Arwa Elrayess made the remarks, which recently came to light, in a student WhatsApp group of about 100 incoming freshmen.

University of Oxford
Magdalen College, a constituent college of the University of Oxford, in the United Kingdom, Sept. 23, 2023. Photo by Julian Herzog via Wikimedia Commons.

Arwa Elrayess, a politics, philosophy, and economics (PPE) student and the first Palestinian to serve as president of the Oxford Union debating society, is facing backlash after saying Hamas will one day be “lauded as heroes.”

Elrayess made the remarks, which recently came to light, in a student WhatsApp group of about 100 incoming freshmen in September 2025, the Daily Mail reported on Wednesday.

She also described the terrorist group’s Oct. 7, 2023, invasion of the northwestern Negev as “proportional,” claiming that after “decades” of mistreatment of Palestinians by Israel, “You can’t be surprised [by the events of Oct. 7.]”

“Proportional does not mean ‘right’ by the way. Just that you can’t be shocked that it happened,” she added.

“Any resistance group will inevitably be deemed a ‘terrorist’ organization by the West until they achieve their liberation (by which time, they’ll be lauded as heroes, as history has proven),” Elrayess said. She cited the Irish Republican Army and Palestine Liberation Organization as examples.

Some members of the WhatsApp group challenged her comments, saying Hamas’s massacres had been “too severe and bad” to consider them freedom fighters.

“I think the severity of resistance is often proportional to the severity of oppression,” she said, according to the Daily Mail.

“It’d be laughable if any Palestinian group tried to gain their freedom through, for example, chaining themselves to the gates of the borders. There were various, more peaceful forms of resistance in the past that ended with nothing but massacres.

“This is not to justify anything, but just to point out that it’s quite rich to allow for decades of systematic oppression and massacres, only to act shocked when the resistance movement responds with proportional severity,” Elrayess said.

Oxford Students Against Discrimination said it was “appalled” by Elrayess’s messages “at a time when Jewish students at Oxford have faced an unprecedented rise in harassment, intimidation, and fear.

“This is not political debate. It is a failure of basic humanity, and a betrayal of every Jewish student who has had to navigate this university under her leadership,” the group said. “We call for her to resign.”

A former Oxford Union committee member told the Daily Mail, “This isn’t student radicalism; it is the explicit normalization of terror.”

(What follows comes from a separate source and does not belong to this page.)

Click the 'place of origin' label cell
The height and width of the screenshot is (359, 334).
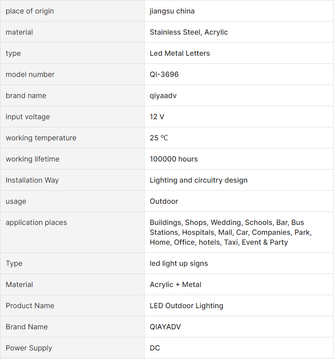tap(30, 11)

A spokesperson for Campaign Against Antisemitism, a British NGO established by the Anglo-Jewish community, said the messages were “absolutely sickening.”

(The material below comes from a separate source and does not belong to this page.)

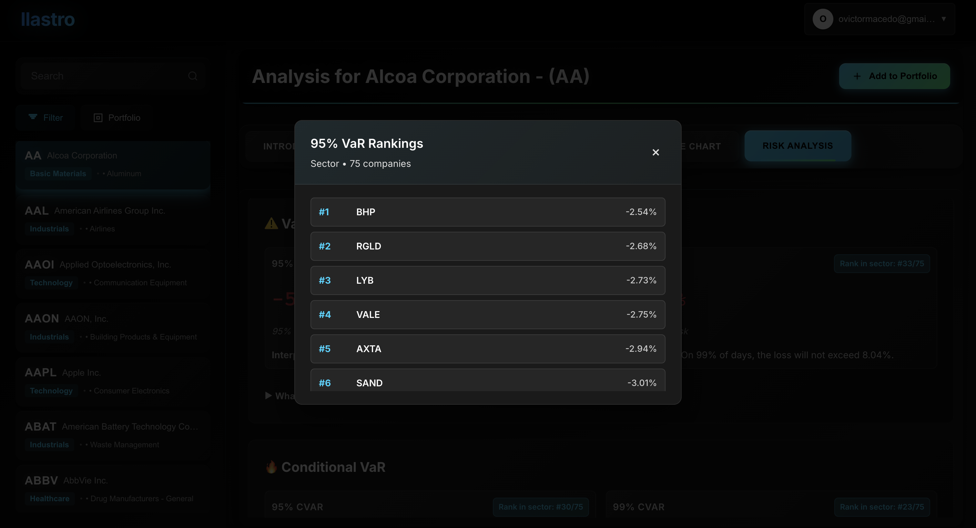Click the Ilastro logo link
The height and width of the screenshot is (528, 976).
point(48,19)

“The [Oct. 7] attacks came during a prolonged ceasefire and involved wanton rape and medieval torture, butchery and murder of civilians,” the spokesperson said.

“Any effort to excuse or explain it away should disqualify someone not only from being the president of the Oxford Union—one of the most prestigious positions at one of the U.K.’s most elite institutions—but also should render them unfit from holding any position at all.

“The University of Oxford must take action to protect its students from extremists and the police should investigate some of these comments, which we are raising with our lawyers.”